**PROMPT**
The expected output is the full set of entries, printed exactly, without pictures.

**DATASET ENTRIES**
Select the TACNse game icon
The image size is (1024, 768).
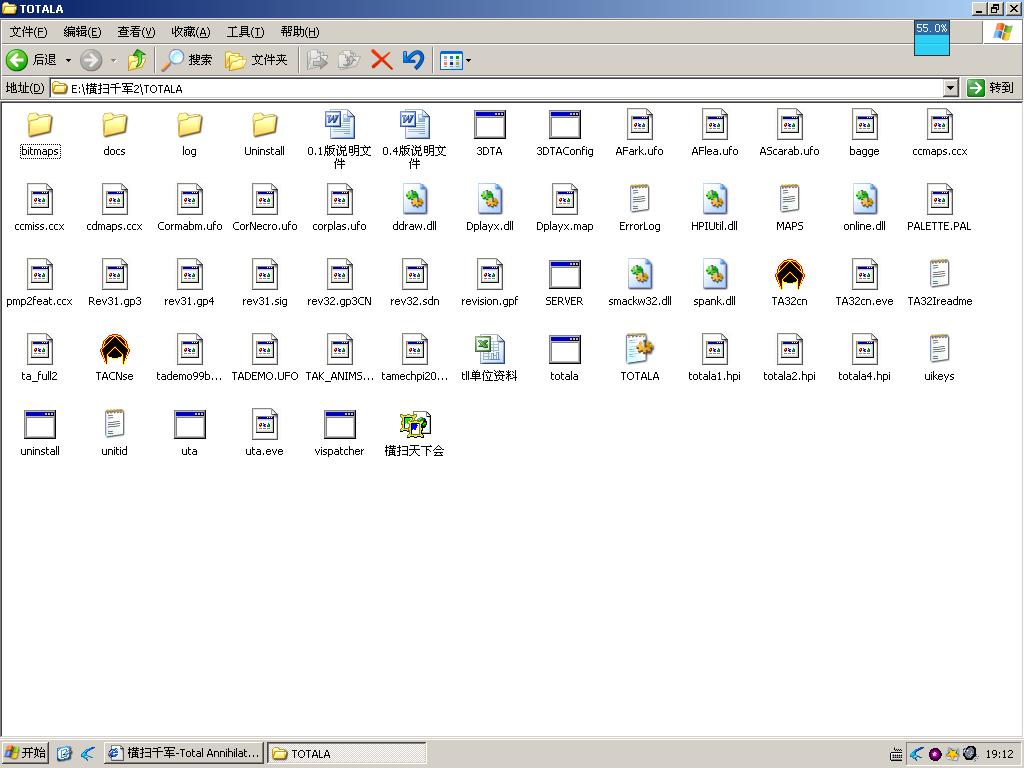pyautogui.click(x=114, y=350)
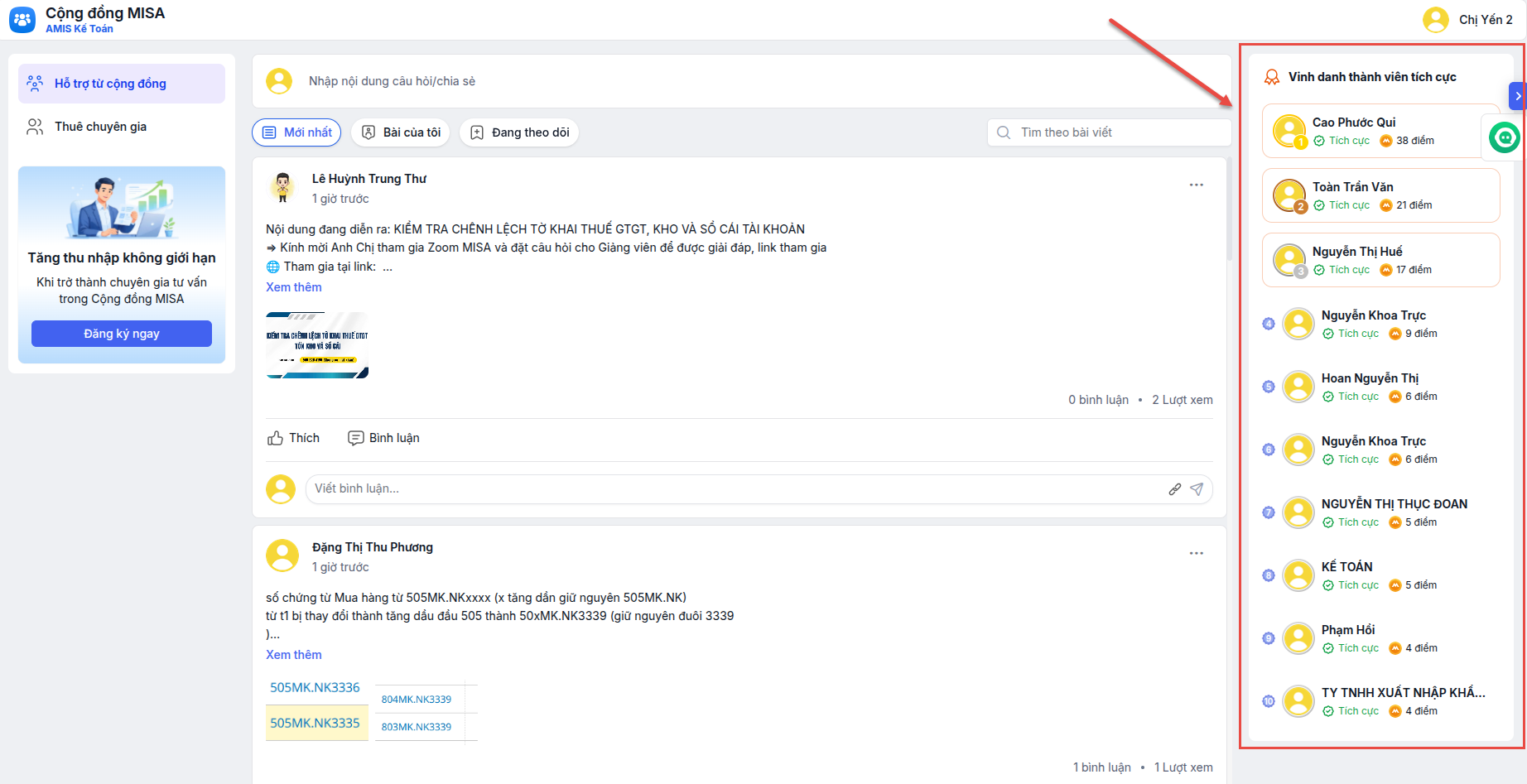Image resolution: width=1527 pixels, height=784 pixels.
Task: Switch to the Bài của tôi tab
Action: click(401, 132)
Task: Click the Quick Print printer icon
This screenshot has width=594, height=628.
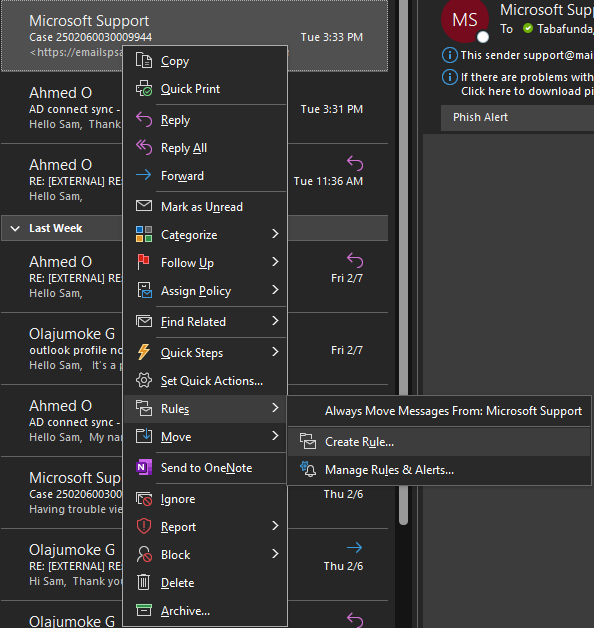Action: tap(144, 89)
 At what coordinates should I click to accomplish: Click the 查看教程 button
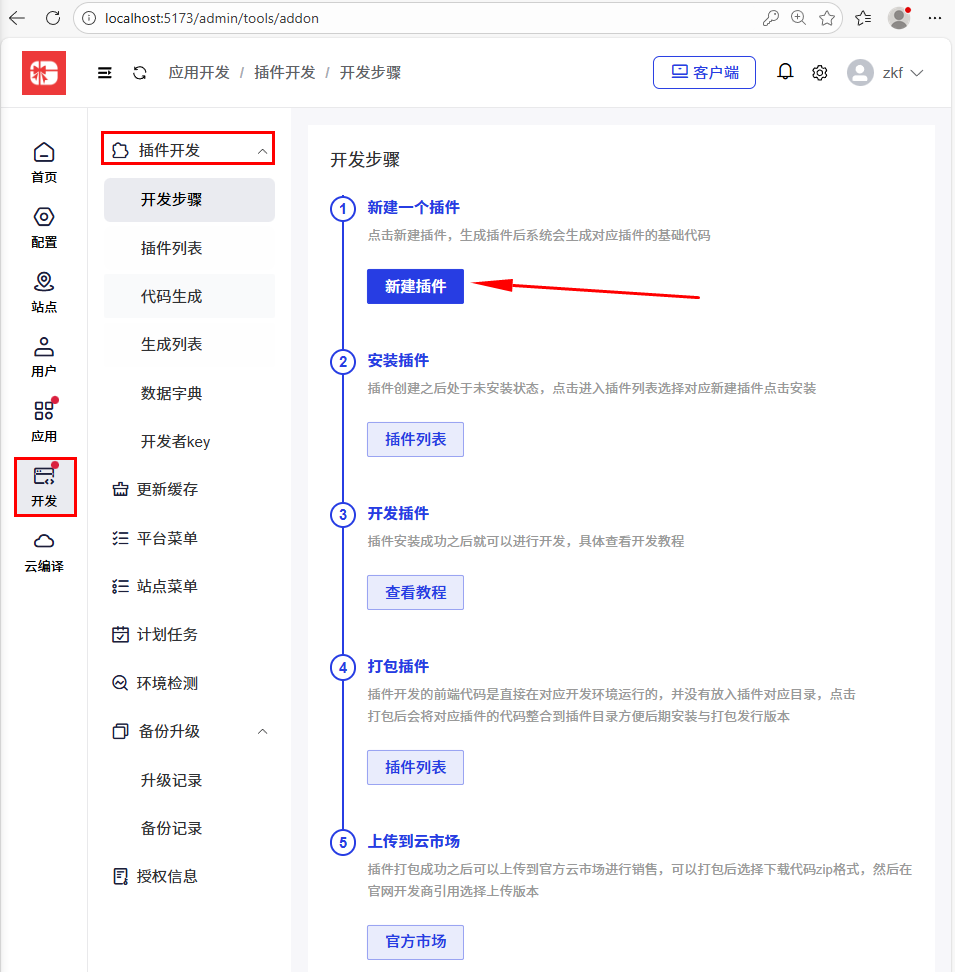pos(415,592)
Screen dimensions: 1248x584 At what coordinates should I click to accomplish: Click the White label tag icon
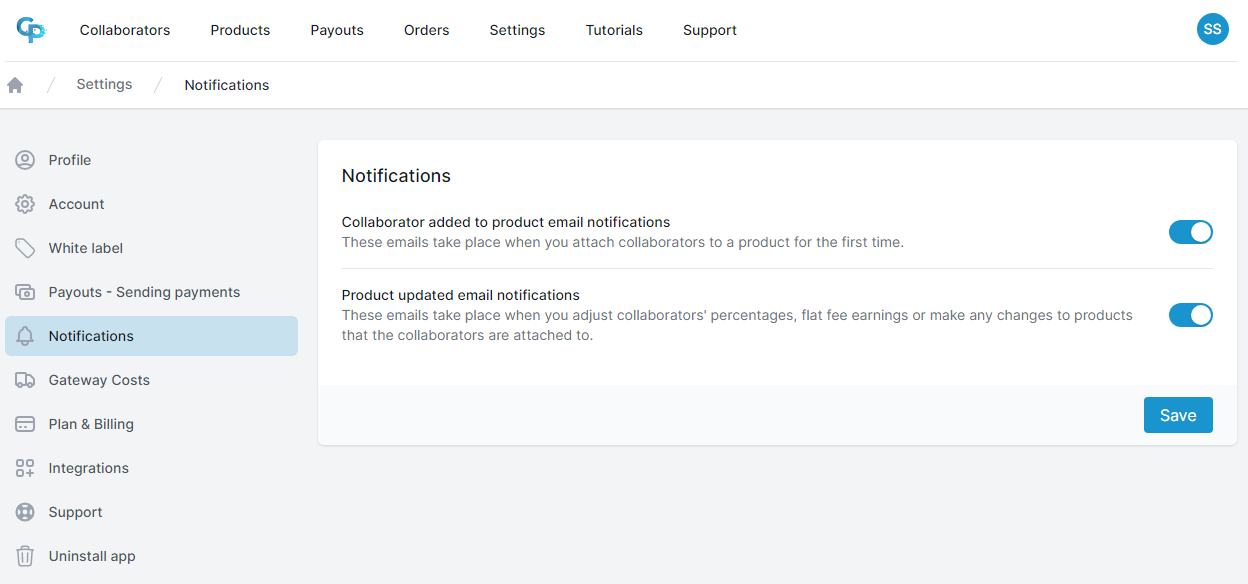[x=28, y=248]
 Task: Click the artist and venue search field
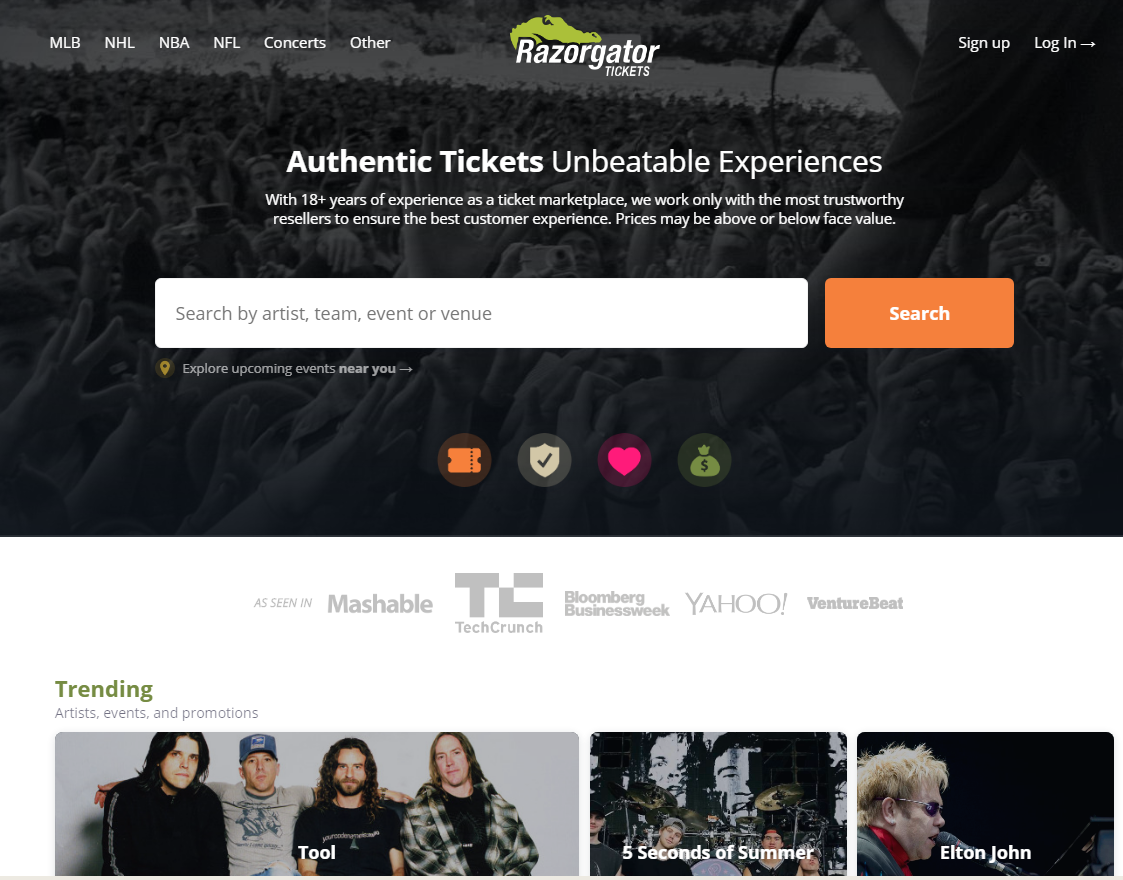point(481,313)
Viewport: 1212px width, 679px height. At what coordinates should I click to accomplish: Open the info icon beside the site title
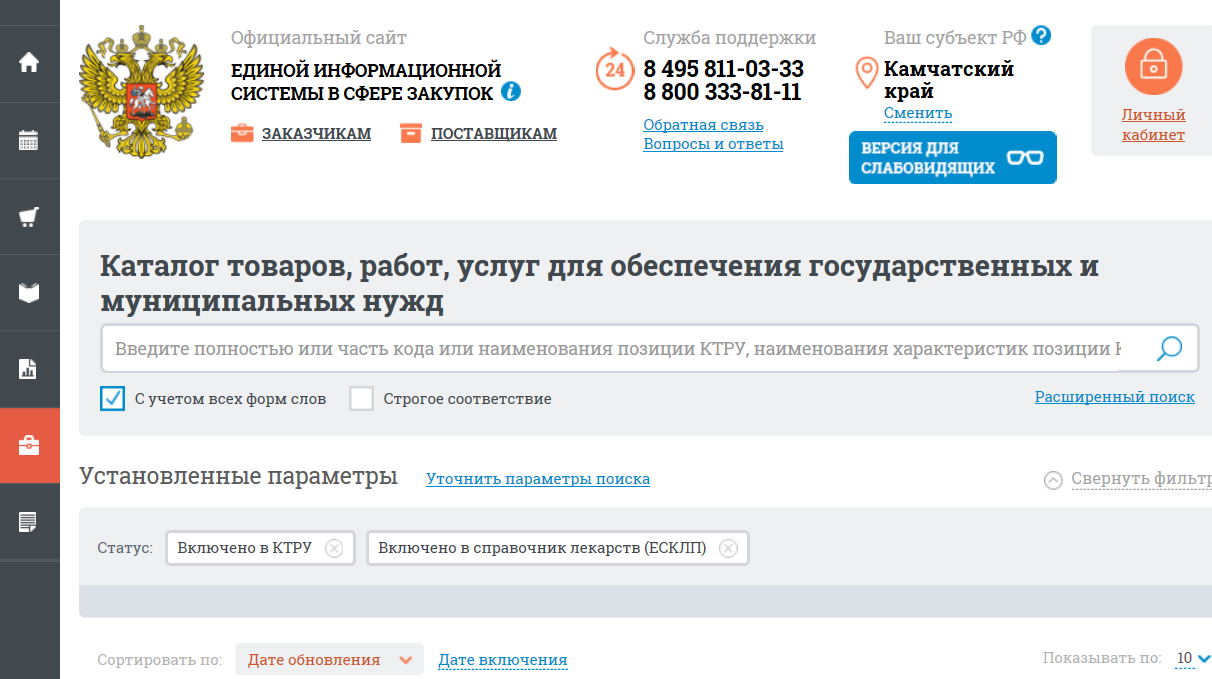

**TASK SOLUTION**
Select the TACNse game icon
The image size is (1024, 768).
pyautogui.click(x=114, y=350)
Image resolution: width=1527 pixels, height=784 pixels.
Task: Switch to the Bài của tôi tab
Action: click(401, 132)
Task: Click the Quick Print printer icon
This screenshot has width=594, height=628.
Action: tap(144, 89)
 At what coordinates should I click to accomplish: Click the 查看教程 button
pos(415,592)
Screen dimensions: 1248x584 At what coordinates should I click to accomplish: Click the White label tag icon
[x=28, y=248]
 Task: Click the artist and venue search field
point(481,313)
Viewport: 1212px width, 679px height. At what coordinates should I click to accomplish: Open the info icon beside the site title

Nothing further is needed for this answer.